Chapter Seven finally relates Augustine's theory of the emotions and moral decision-making to his changing understanding of grace, and compares Augustine's several accounts with those later offered by Báñez and Molina. The topic arises out a problem concerning the cognitive therapy Augustine adapted from the Stoics: what will sufficiently motivate someone in need of such therapy to undertake it? Augustine accepted the philosophical commonplace in Late Antiquity that the vicious person is blind to his or her own moral good (pp. 172–73). In his view, original sin means that we are all born with this moral blindness, and as Adam's offspring we carry the blame for it (p. 177). Only grace can spring us from this trap. As Byers summarizes: ‘grace is God's action on the mind, whereby the intellect apprehends the beauty and goodness of virtue, and as a result formulates sayables including an imperative, in the discursive reason.

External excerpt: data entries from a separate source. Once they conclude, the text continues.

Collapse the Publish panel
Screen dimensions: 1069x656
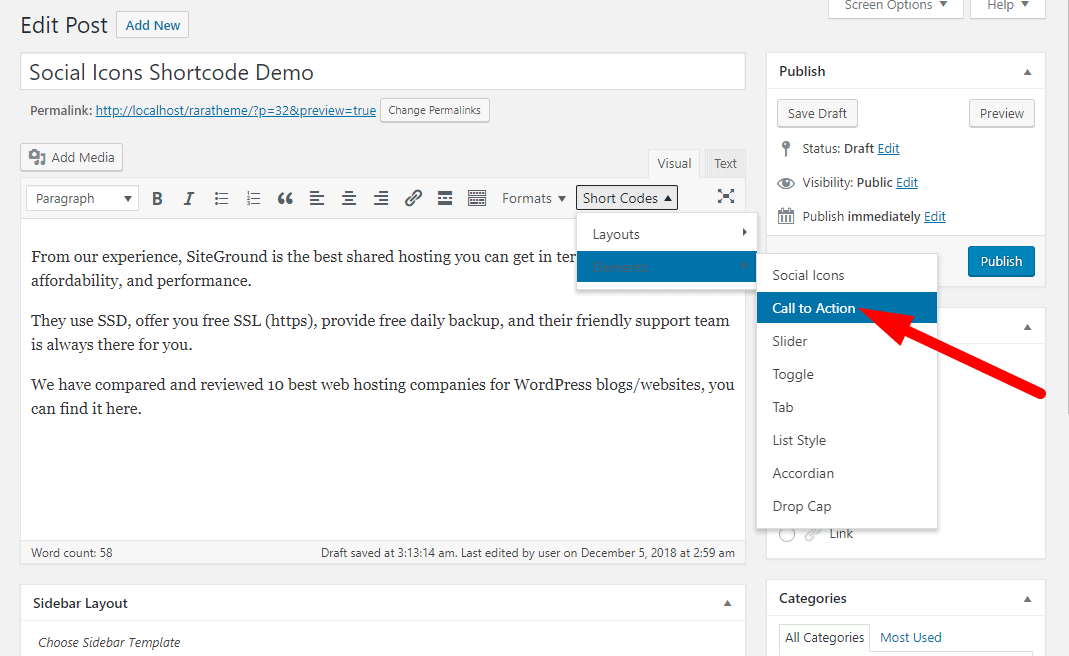1027,72
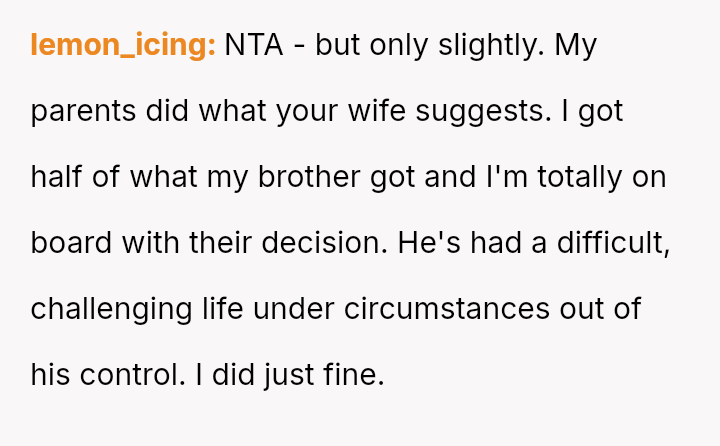Viewport: 720px width, 446px height.
Task: Click the word "difficult," ending fourth line
Action: (x=613, y=243)
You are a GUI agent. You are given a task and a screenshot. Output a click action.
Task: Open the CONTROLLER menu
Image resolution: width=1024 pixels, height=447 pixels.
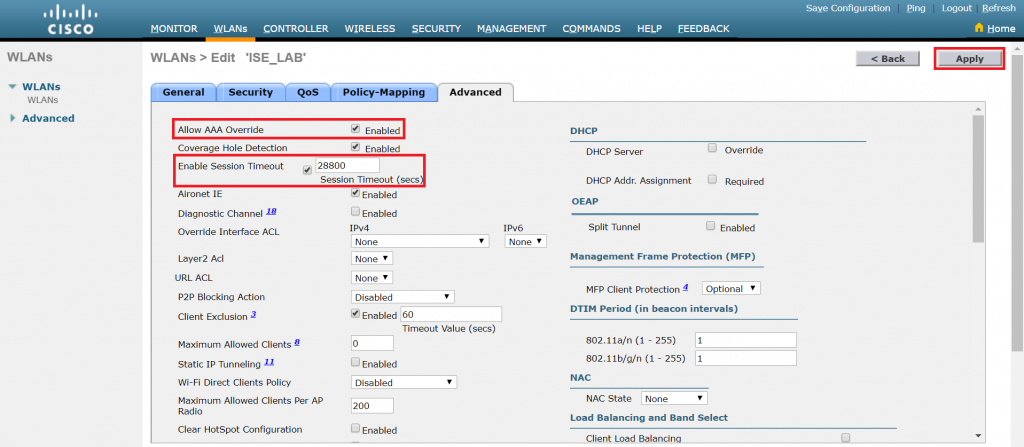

This is the motivating impression’ (p. 182). Conversion comes either directly as a result of this impression or after a second grace whereby the mind is moved to consent to the earlier graced impression. The last twenty-five or so pages of the chapter look at how Molina and Báñez each drew on different aspects of Augustine's position, though neither faithfully reproduced it. Molina's insistence that ‘free choice is always able to do otherwise’ (p. 195) is shown to be alien to at least some of what Augustine says about grace, while Báñez pays insufficient attention to those places where Augustine allows for a human response to a graced motivating impression before God gives a second grace of consent. For Byers, the story is then complicated by Augustine's later moving away from this ‘dialogue’ model of conversion, in which there is space for both divine initiative and human co-operation, to a model after 425 of concurrent grace operative through human decision-making, where such grace is necessarily irresistible, both because of its strength as the grace of Christ, and because of God's omnipotence as Creator. This latter position Byers believes to be flawed, and it is here that Thomists may take issue with her all too brief analysis of the philosophical problems. Nonetheless, this is an excellent book which makes a very helpful contribution to our understanding of Augustine both as a philosophical theologian and as a scripturally trained contributor to the philosophy of the emotions.